* [Assignment]:
Filter these entries down to lines holding "computer".

Data excerpts:
□ □ □ □ □
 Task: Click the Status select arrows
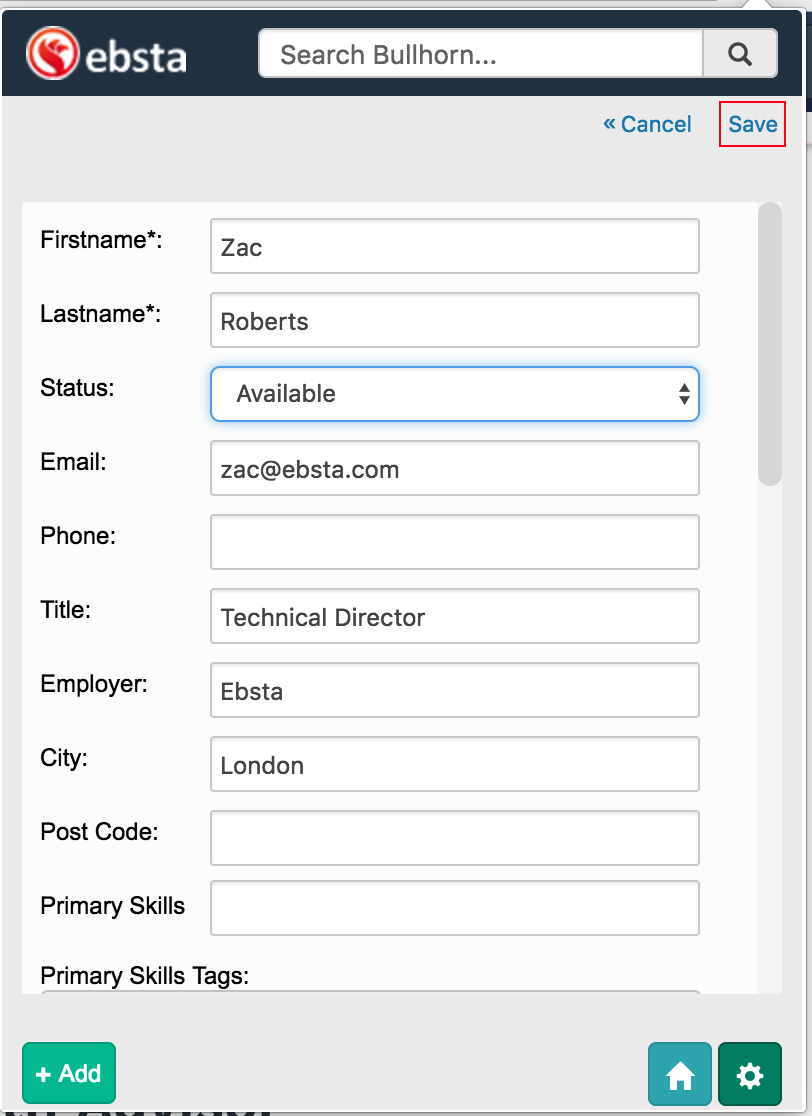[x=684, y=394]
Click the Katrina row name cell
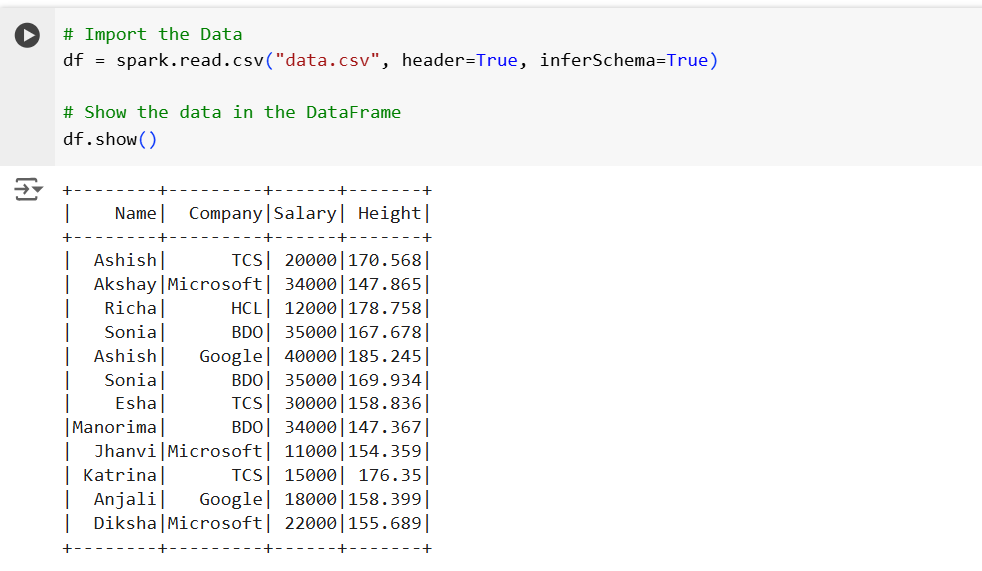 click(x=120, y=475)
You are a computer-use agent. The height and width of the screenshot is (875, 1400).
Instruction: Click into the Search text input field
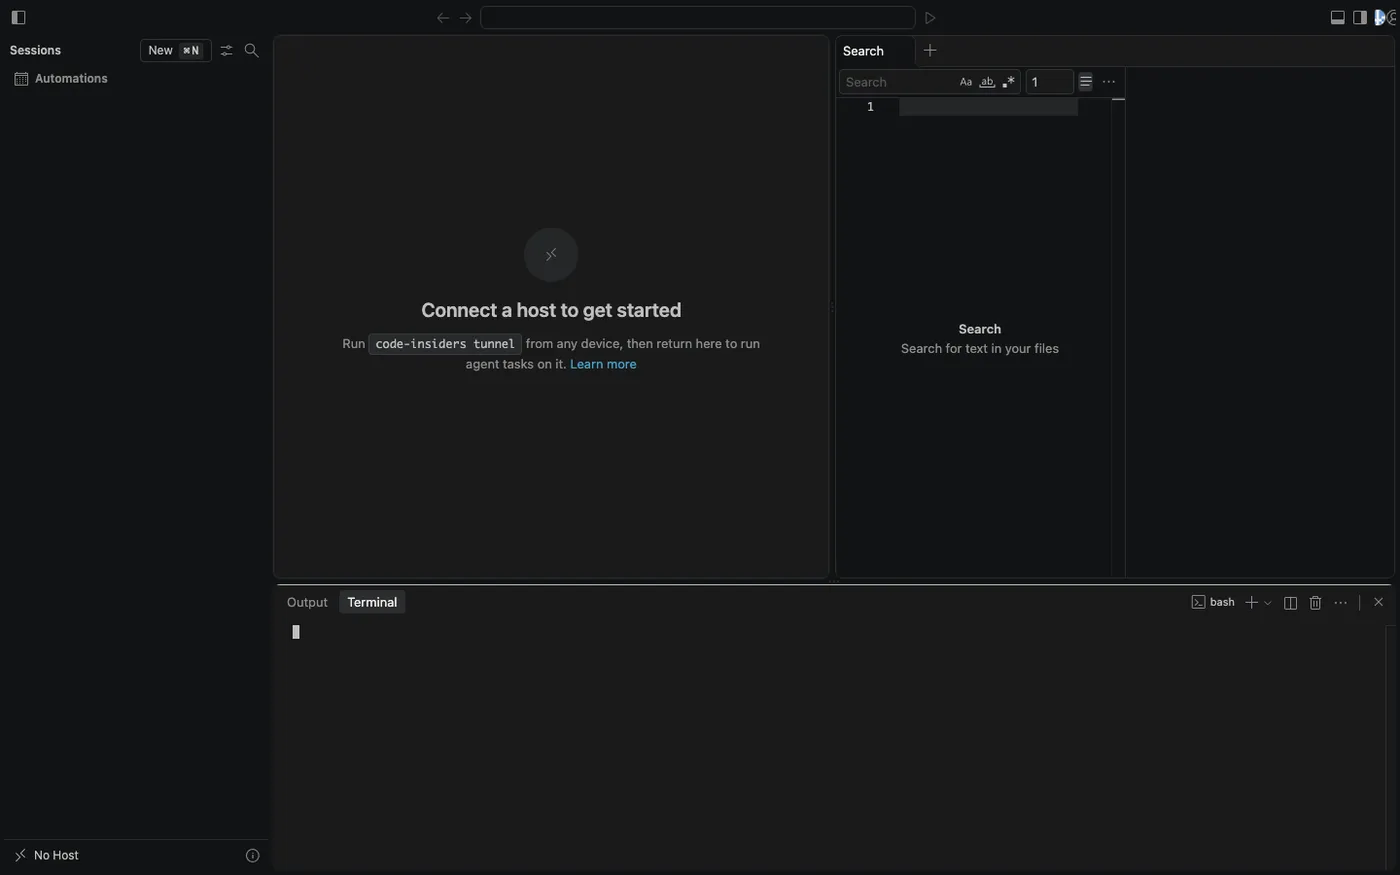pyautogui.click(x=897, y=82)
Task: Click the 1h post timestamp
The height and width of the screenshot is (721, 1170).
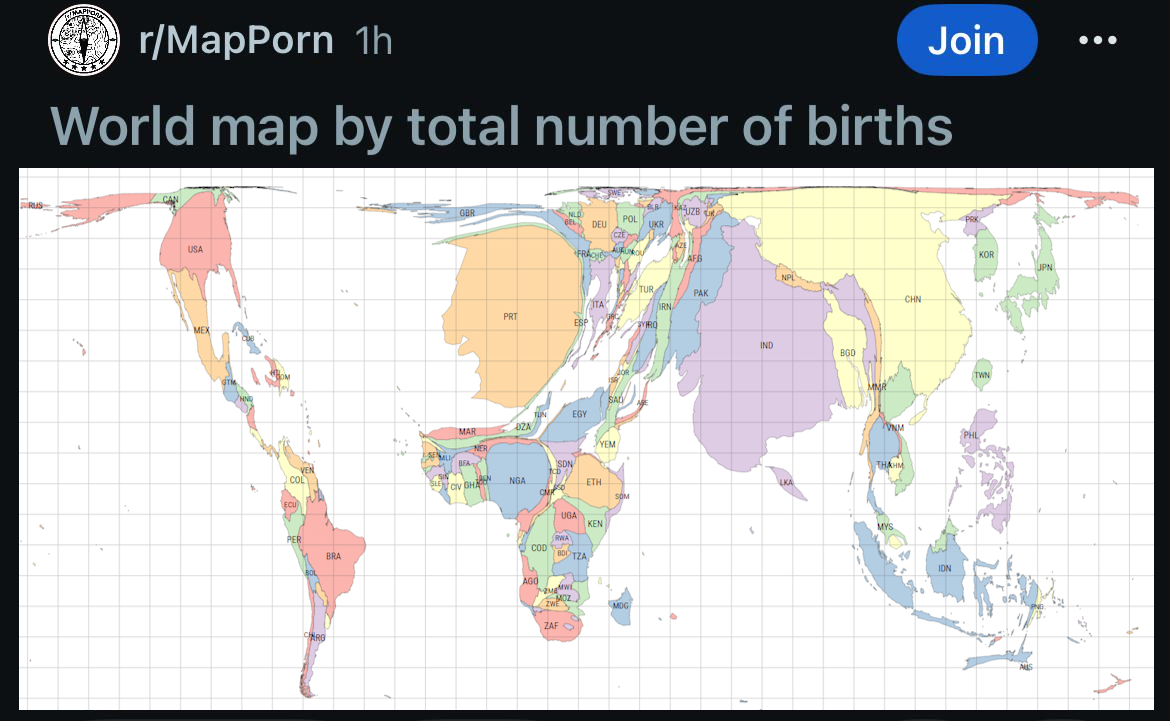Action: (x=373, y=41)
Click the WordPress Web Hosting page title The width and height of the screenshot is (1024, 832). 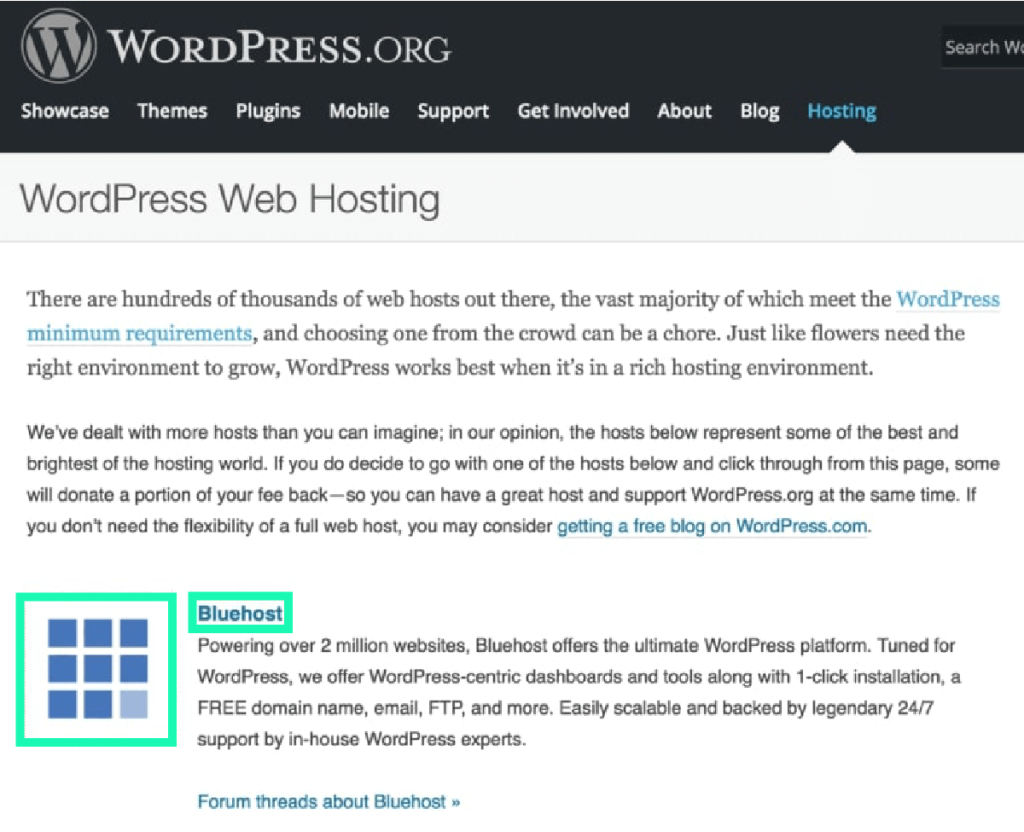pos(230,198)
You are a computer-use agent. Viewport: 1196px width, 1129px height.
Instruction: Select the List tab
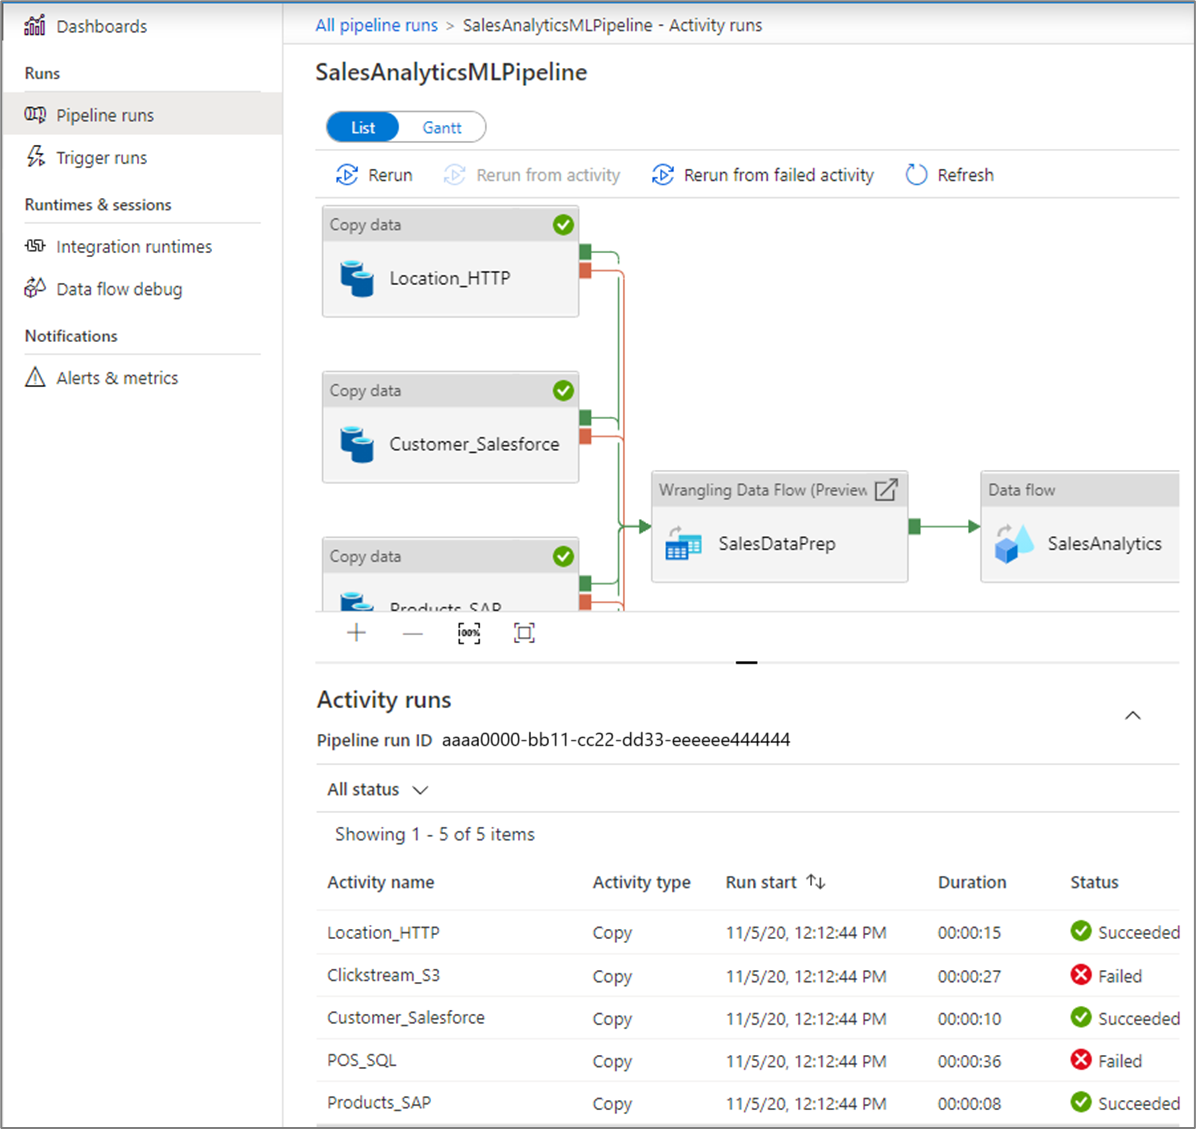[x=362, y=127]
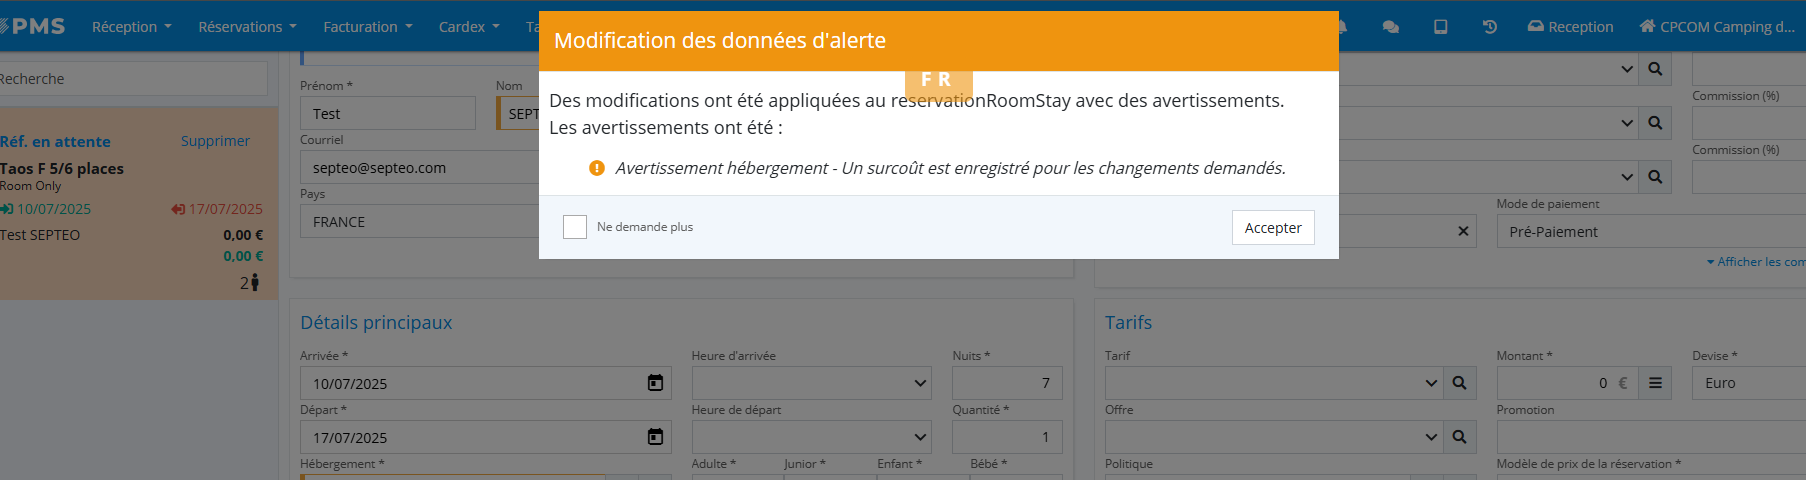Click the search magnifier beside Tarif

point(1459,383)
□ □ □ □ □
* [Expected output]:
You are a computer-use agent. The height and width of the screenshot is (875, 1400).
You are a computer-use agent. Viewport: 1196px width, 1129px height.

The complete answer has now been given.